▶ Passage shown
# Hunting > Hunting >  Head shot vs heart / lung which do you use most?

## Rushy

I am interested to know whether you use the head shot or heart / lung shot the most.  There is no doubt that a good shot to the swede knocks out the central nervous system and death is instant but the target size is smaller so the margin for error is greater.  On the other hand if you hit them in the bigger target area of the pump and bellows some animals will gap it on residual oxygen in the blood stream and sometimes in dense bush you are left with having to track down the kill on dusk.

----------


## JoshC

Depends totally on the situation, animal angle, weather conditions, range etc. Personally I like a neck shot on anything out to 150m if lying prone, confidently take a neck shot out to 100m free standing, headshot within 50m, but will generally opt for a shoulder shot on anything past those sort of ranges. The majority of the deer Im shooting these days, on average about 5-6 a month, Im shooting with a 223, so more careful bullet placement is needed. I never aim to hit "heart and lungs, they're "behind" the shoulder. I hold on the shoulder in an effort to smash it, and everything behind the shoulder blade. An animal can't run far with no front wheels, and often the shock of a shoulder shot will drop the animal on the spot. If shooting down on an animal aim to send the bullet through the spine, between the shoulders. Pole axes them.

----------


## Spook

Nothing worse than seeing a deer run off with it's jaw totally blown off...just no way can you track that...I prefer lung shot if side on as there is less meat damage. Head on is chest shot and if bolting away, then up the gunga-din

----------


## DAF

I will neck shoot if I'm close enough and conditions are ideal, else just behind the shoulder, I have found with the 162Gr A-Max, nothing has ever run and they just crash to the ground, except one occasion where it reared up and landed 30 yards closer.

----------


## Nick.m

When im hunting its generally all bush stalking, therefore the shots vary all the time depending on whats presented, i do however prefer a head or neck shot as generally they drop on the spot. Last animal i shot (on Monday) was a chest shot unfortunately due to fark loads of windfall i couldn't find the hind  :Oh Noes: .

▶ Text and element pointing records
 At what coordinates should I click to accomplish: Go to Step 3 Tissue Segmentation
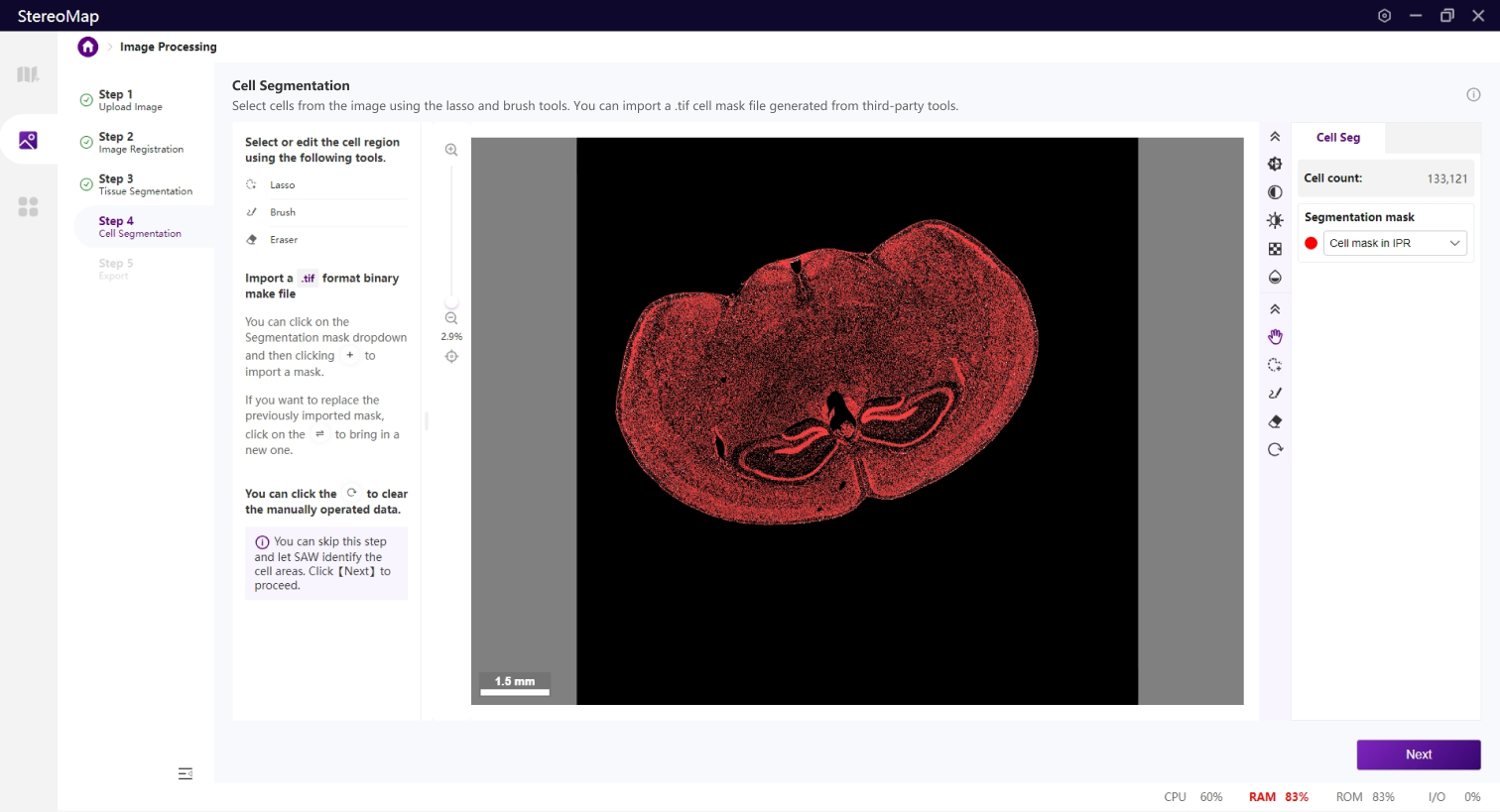(144, 184)
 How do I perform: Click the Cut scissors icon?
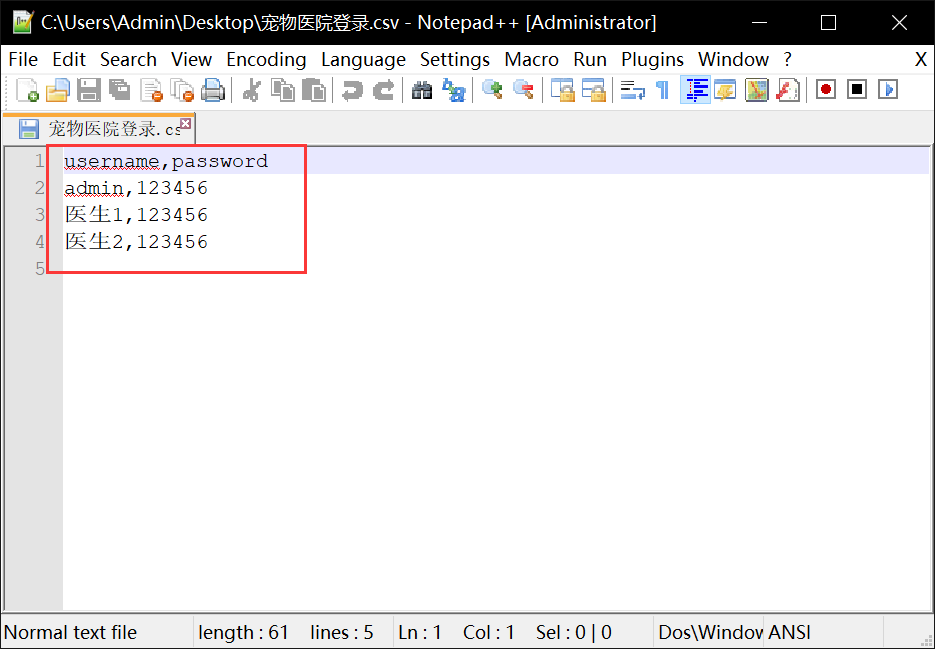coord(252,90)
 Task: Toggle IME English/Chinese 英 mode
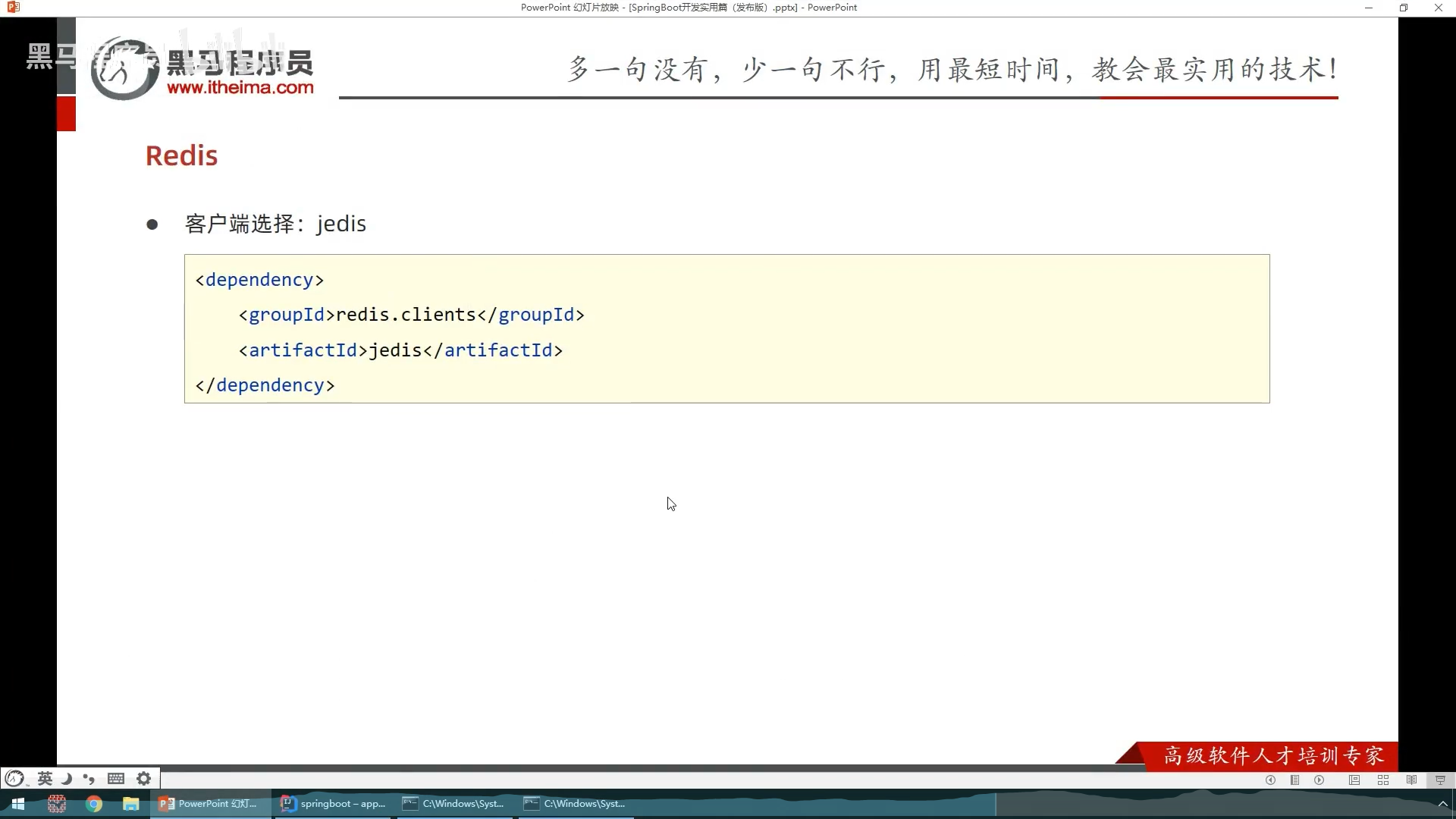[45, 778]
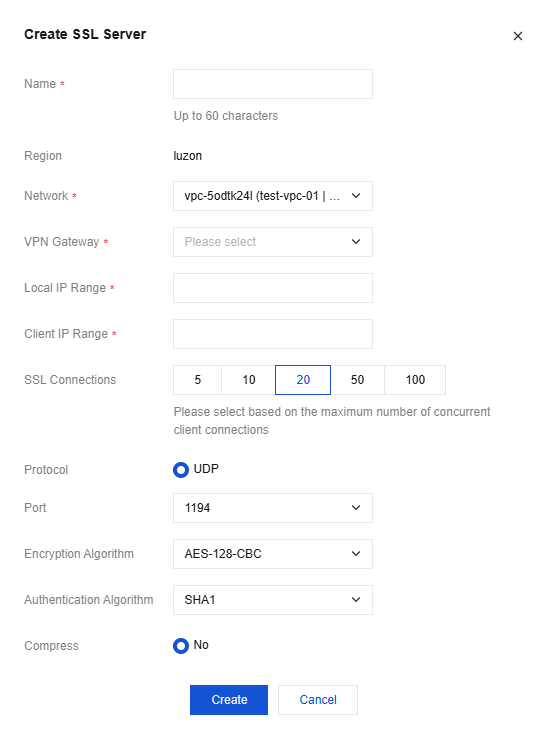Open the Network VPC dropdown

[x=272, y=196]
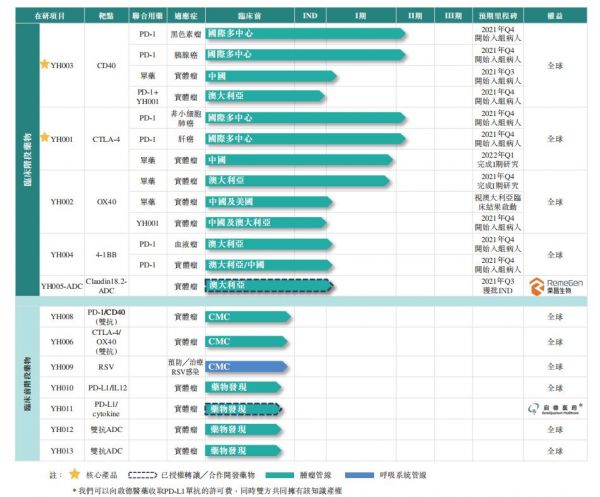Select the 預期里程碑 column header
600x497 pixels.
point(497,17)
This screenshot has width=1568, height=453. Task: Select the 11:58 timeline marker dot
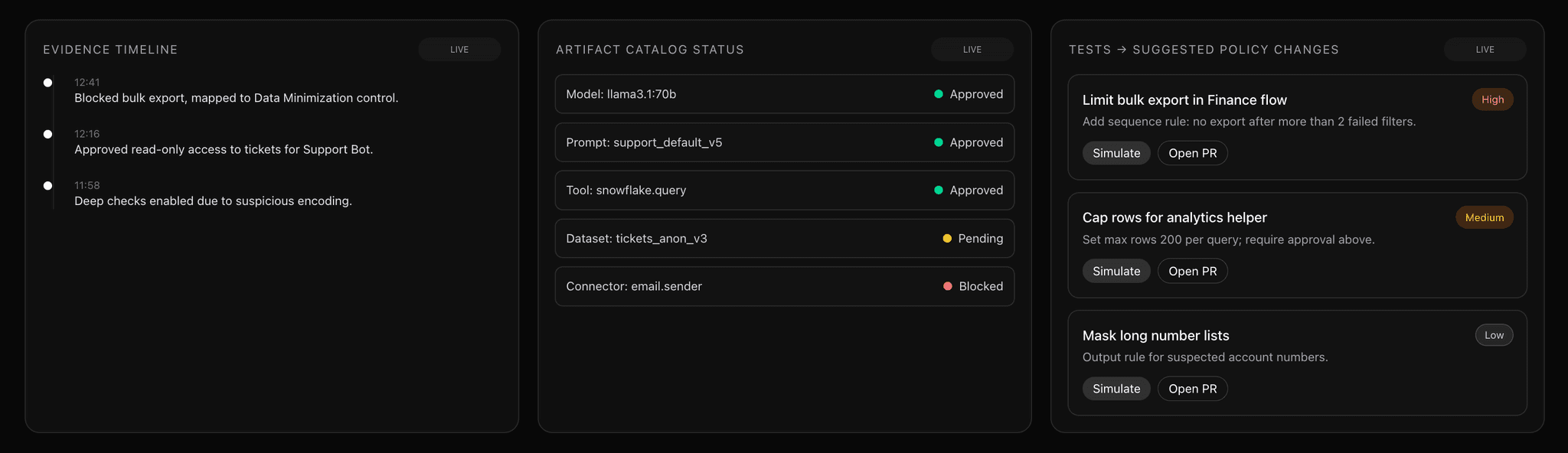pyautogui.click(x=47, y=186)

▶ Directions
A) List the usernames of everyone who posts in the shot-placement thread.
B) Reproduce word for word the part of the shot-placement thread starting with "Nothing worse than" and going on through "30 yards closer.".
C) Decide whether each statement agrees with the shot-placement thread, answering yes or no and quoting the words that settle it: (i) JoshC shoots most of his deer with a 223. (ii) Spook prefers a head shot when the deer is side on. (iii) The last animal Nick.m shot was taken with a chest shot.
Work only from the shot-placement thread.

▶ Solutions below
A) Rushy, JoshC, Spook, DAF, Nick.m

B)
Nothing worse than seeing a deer run off with it's jaw totally blown off...just no way can you track that...I prefer lung shot if side on as there is less meat damage. Head on is chest shot and if bolting away, then up the gunga-din

----------


## DAF

I will neck shoot if I'm close enough and conditions are ideal, else just behind the shoulder, I have found with the 162Gr A-Max, nothing has ever run and they just crash to the ground, except one occasion where it reared up and landed 30 yards closer.

C)
(i) Yes: "The majority of the deer Im shooting these days, on average about 5-6 a month, Im shooting with a 223"
(ii) No: "I prefer lung shot if side on as there is less meat damage"
(iii) Yes: "Last animal i shot (on Monday) was a chest shot"